- MATERIAL -
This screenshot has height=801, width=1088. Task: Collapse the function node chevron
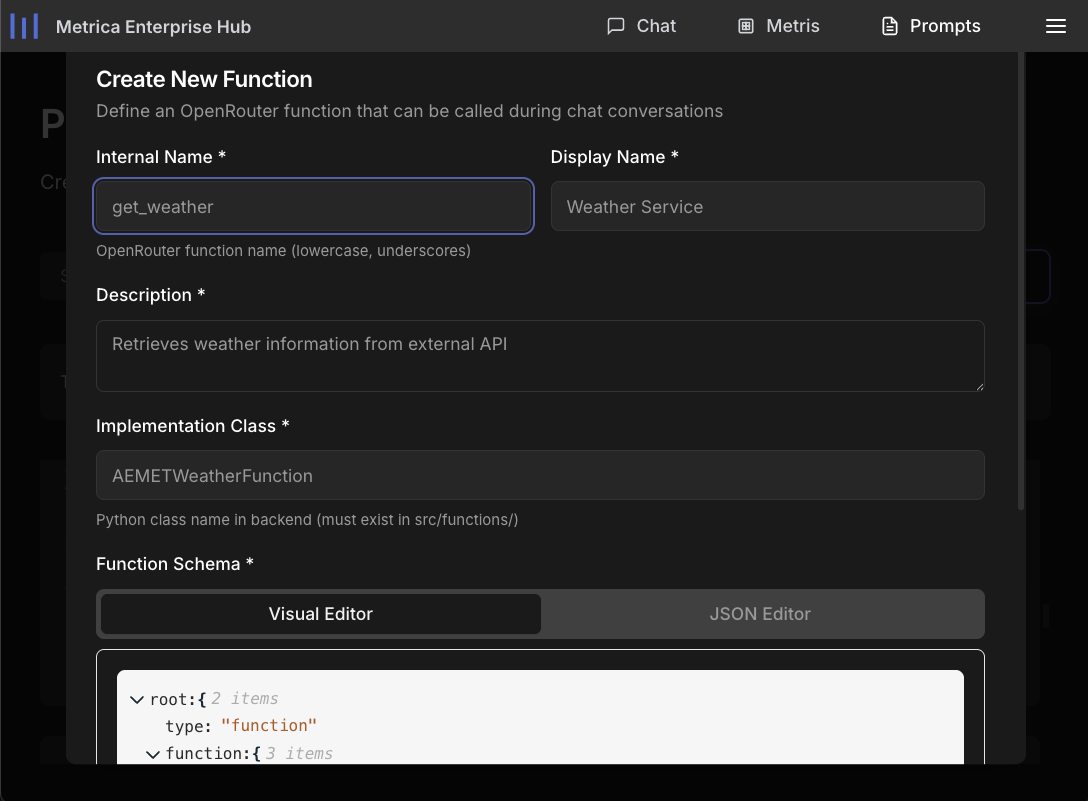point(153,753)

==

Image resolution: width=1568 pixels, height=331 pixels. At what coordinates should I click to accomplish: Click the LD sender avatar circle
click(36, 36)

* * *

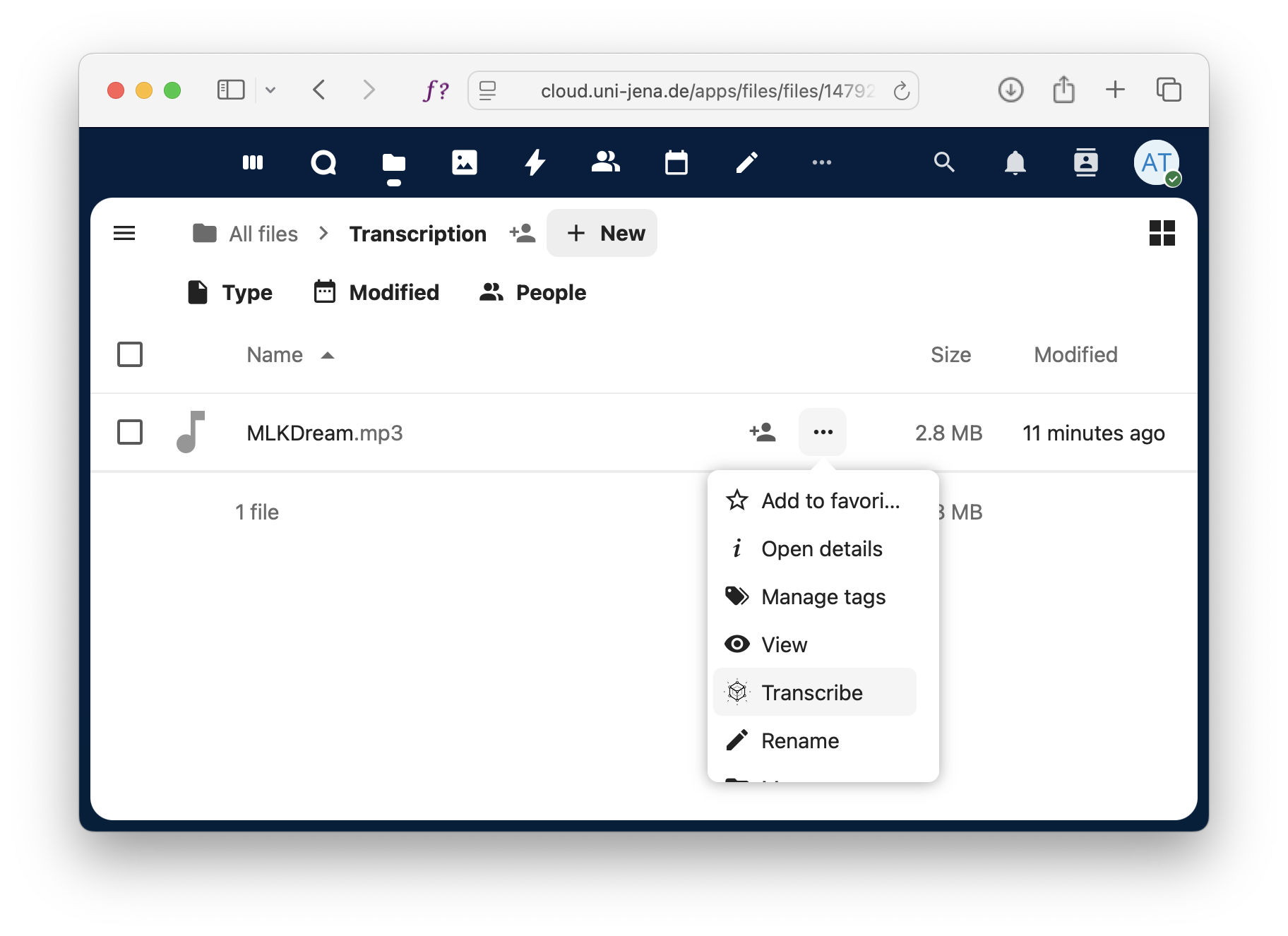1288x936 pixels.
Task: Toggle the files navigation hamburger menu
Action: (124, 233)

- TASK OBJECTIVE -
Rewrite the records as a Markdown table with the columns Row and Line, starting with the line that contains "Image resolution: width=1568" and going on through the line that contains "click(36, 36)". Leave out blank lines.

- SOLVED PROBLEM -
| Row | Line |
|---|---|
| 1 | Image resolution: width=1568 pixels, height=331 pixels. At what coordinates should I click to accomplish: Click the LD sender avatar circle |
| 2 | click(36, 36) |